THE TASK - Everything from the line holding "You are a GUI" through the last line of the records should be repeated word for word, and pictures should be omitted.

-.-.-

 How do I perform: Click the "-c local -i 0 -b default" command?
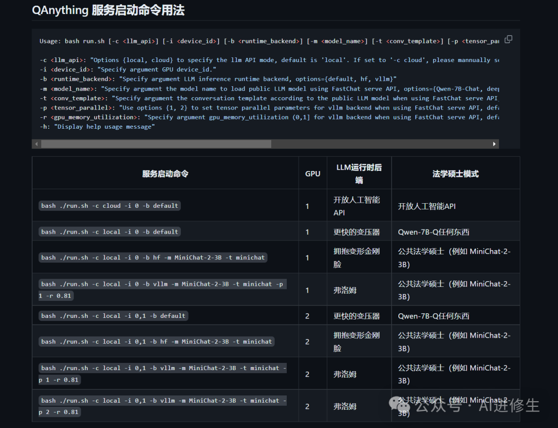point(110,232)
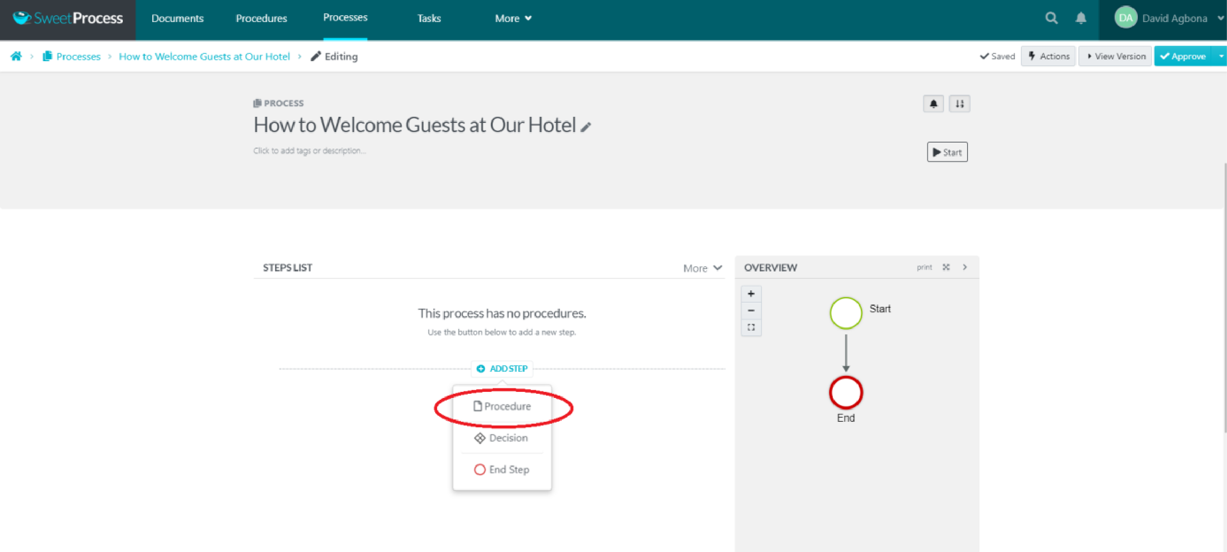Click the description input field
1227x552 pixels.
coord(308,151)
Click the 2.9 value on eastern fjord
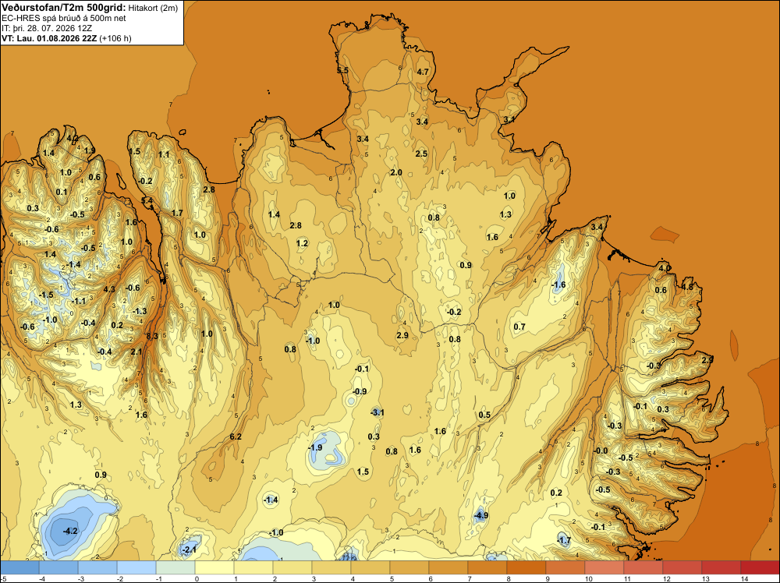780x583 pixels. 707,359
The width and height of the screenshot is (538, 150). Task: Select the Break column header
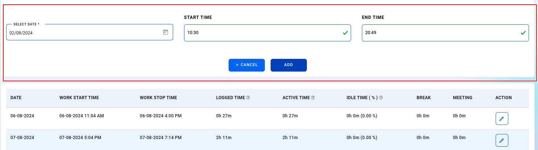pyautogui.click(x=424, y=98)
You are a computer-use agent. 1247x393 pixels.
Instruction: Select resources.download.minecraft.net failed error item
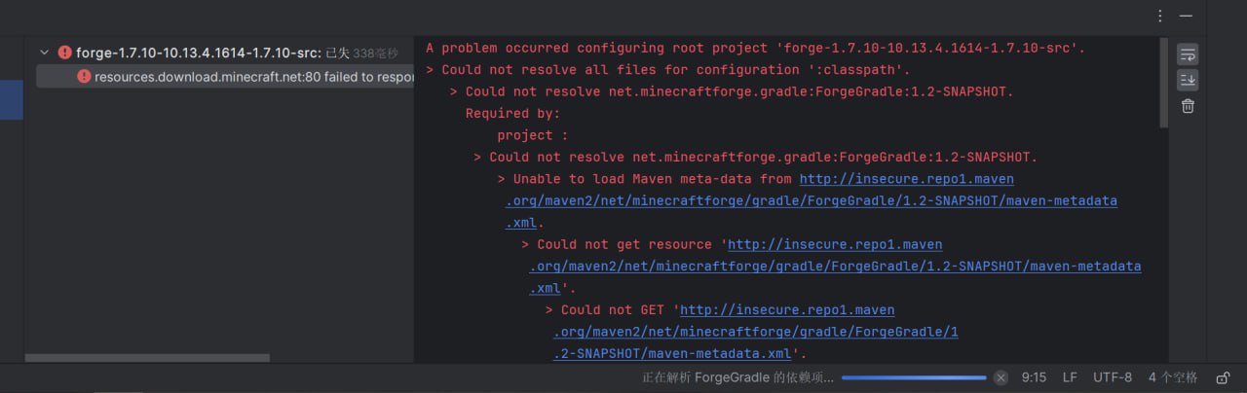click(x=253, y=77)
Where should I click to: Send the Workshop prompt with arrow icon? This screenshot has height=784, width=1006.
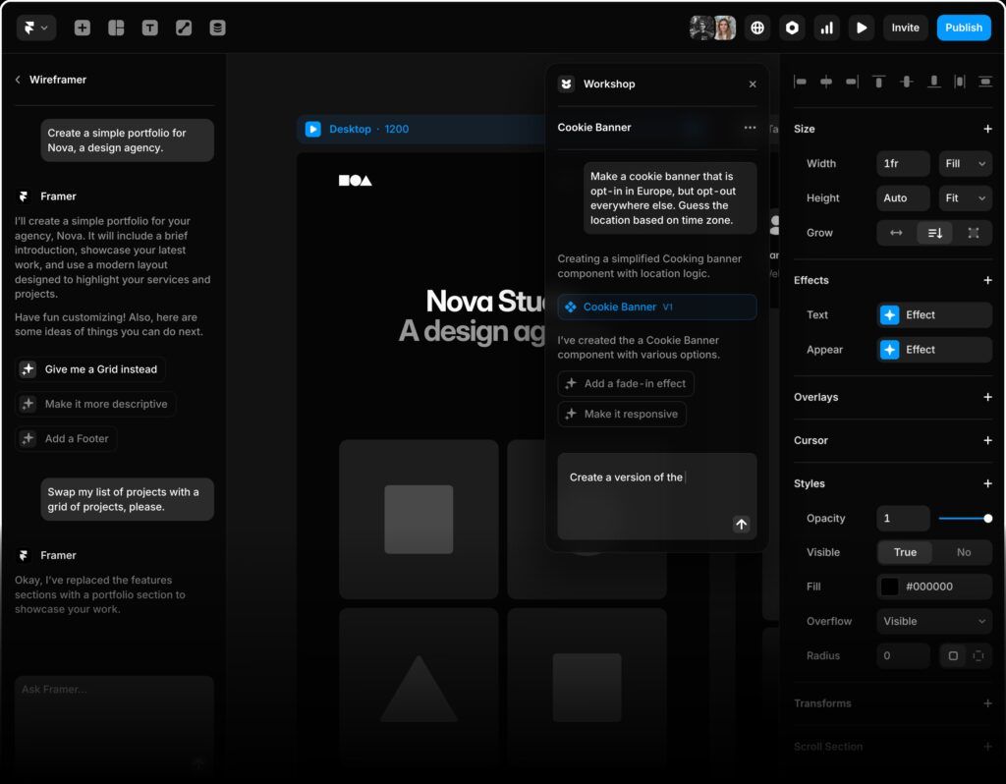(x=741, y=525)
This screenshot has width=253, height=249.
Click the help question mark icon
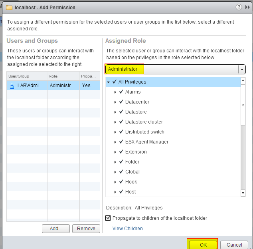pyautogui.click(x=239, y=7)
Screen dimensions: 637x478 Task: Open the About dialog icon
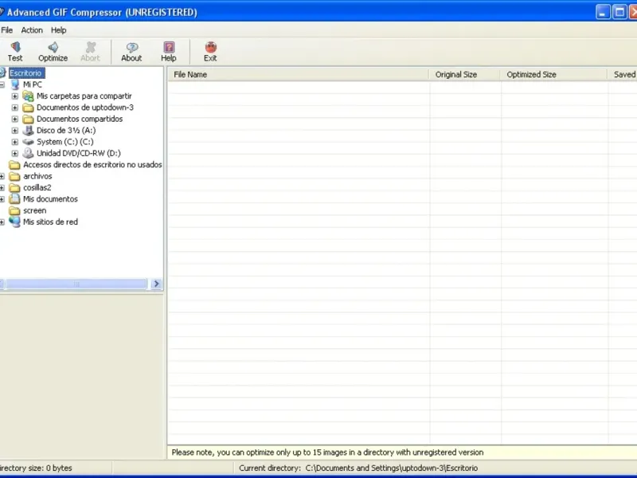pyautogui.click(x=131, y=48)
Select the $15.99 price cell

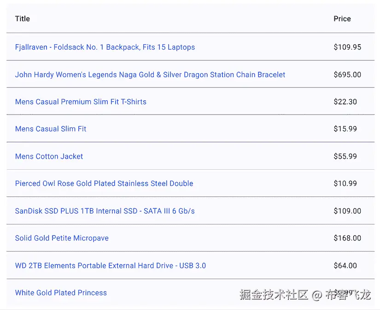coord(345,129)
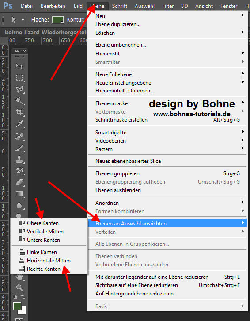
Task: Select the Eyedropper tool
Action: (19, 124)
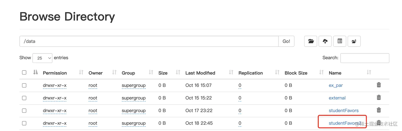
Task: Delete the studentFavors directory with trash icon
Action: coord(379,110)
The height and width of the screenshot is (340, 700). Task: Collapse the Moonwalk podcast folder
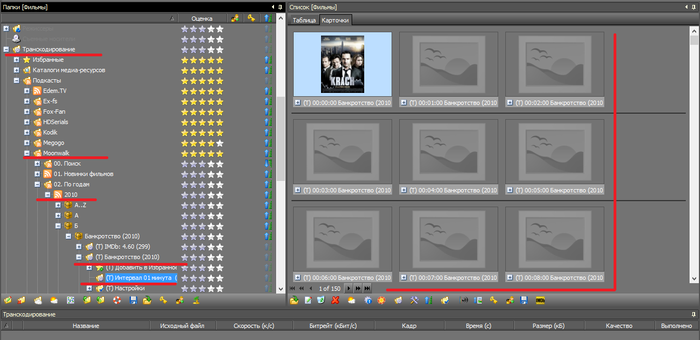tap(27, 154)
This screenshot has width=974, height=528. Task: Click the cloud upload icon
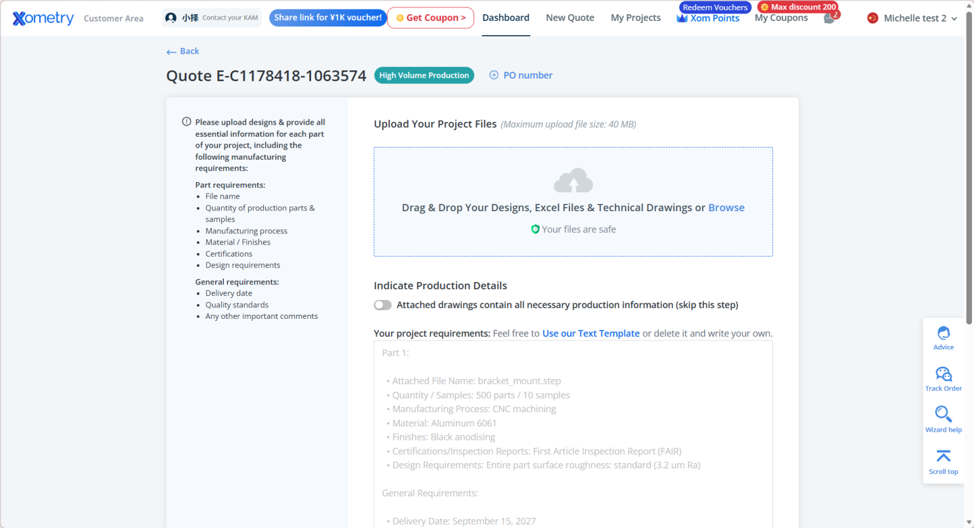coord(573,181)
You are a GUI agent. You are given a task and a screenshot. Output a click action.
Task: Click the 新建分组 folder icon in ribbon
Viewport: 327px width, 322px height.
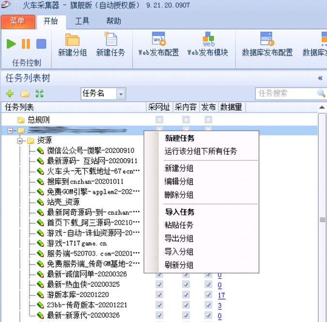click(x=72, y=40)
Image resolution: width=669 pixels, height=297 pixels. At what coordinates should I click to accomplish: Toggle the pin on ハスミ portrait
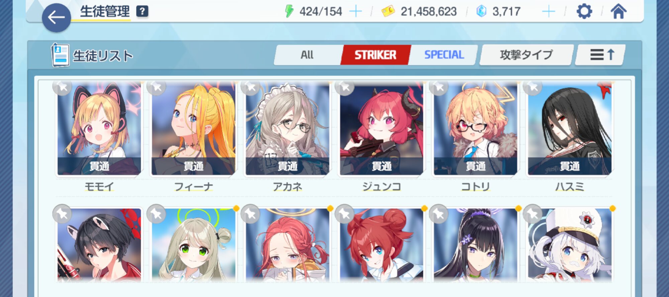click(533, 87)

-.-.-

SOLUTION FOR THIS PROBLEM -
You are a GUI agent. You are given a task and a screenshot. Output a click action.
Task: Click the 新建分组 folder icon in ribbon
Viewport: 327px width, 322px height.
click(x=72, y=40)
Image resolution: width=669 pixels, height=297 pixels. At what coordinates should I click to accomplish: Toggle the pin on ハスミ portrait
click(533, 87)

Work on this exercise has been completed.